* WHAT TO WORK ON: Could you copy out all the records below, requests included, with every coordinate in the answers moved by -105, and leave the pictures out?

::: DATASET ENTRIES :::

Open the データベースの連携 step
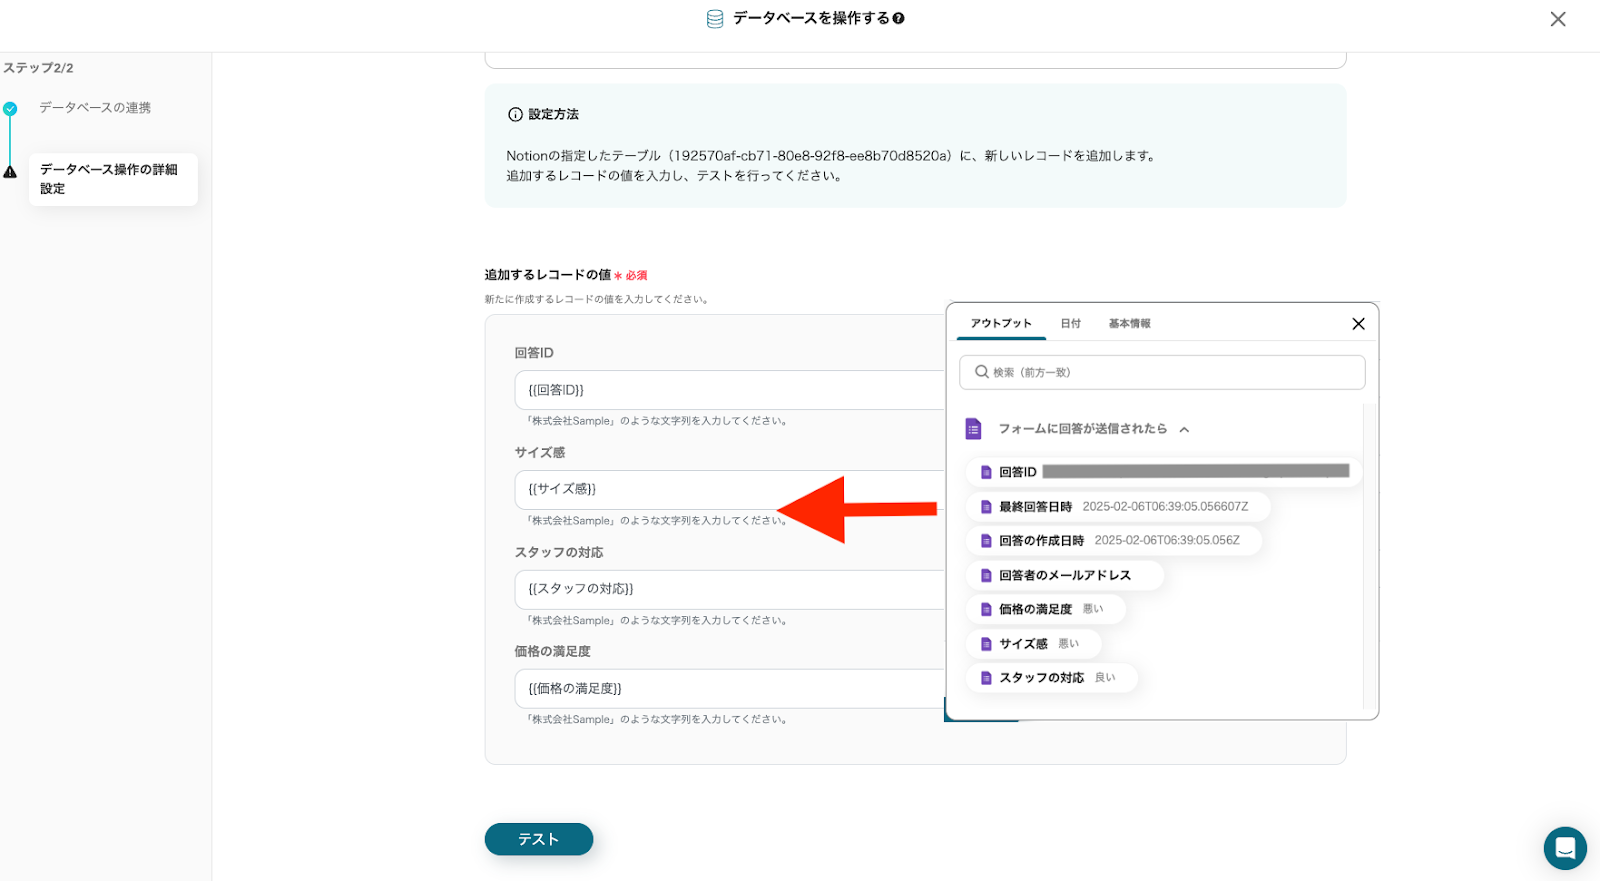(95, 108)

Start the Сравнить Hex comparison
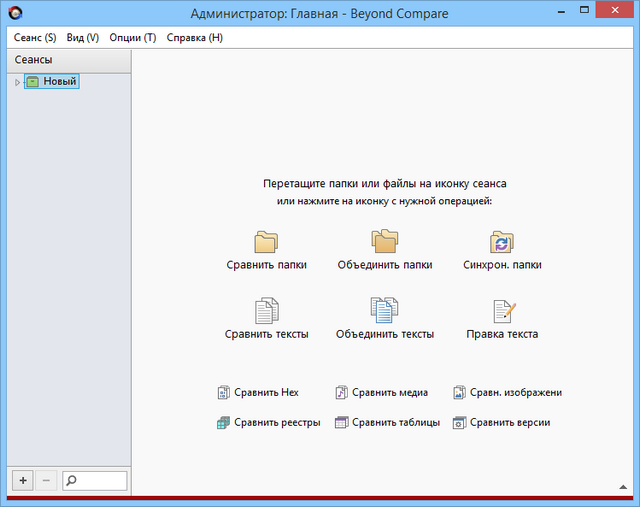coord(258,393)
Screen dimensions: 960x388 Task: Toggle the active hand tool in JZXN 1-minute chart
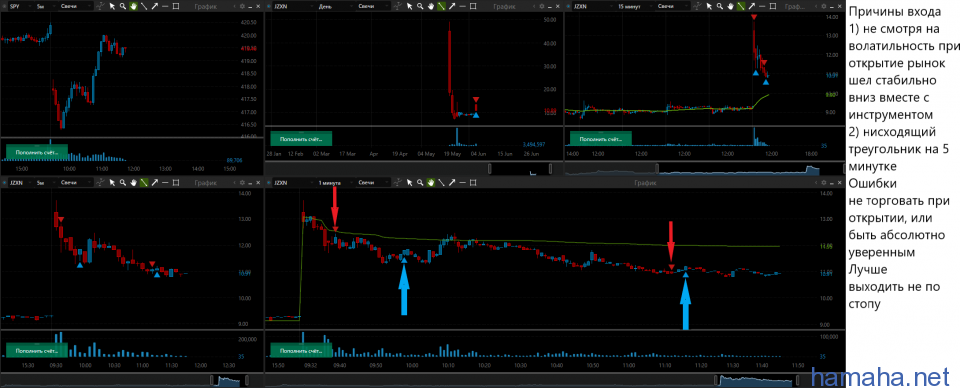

:::

* THE OUTPUT:
Open the データベースの連携 step
(-10, 3)

Start the Сравнить Hex comparison
coord(153,288)
Screen dimensions: 960x388 Task: Toggle the active hand tool in JZXN 1-minute chart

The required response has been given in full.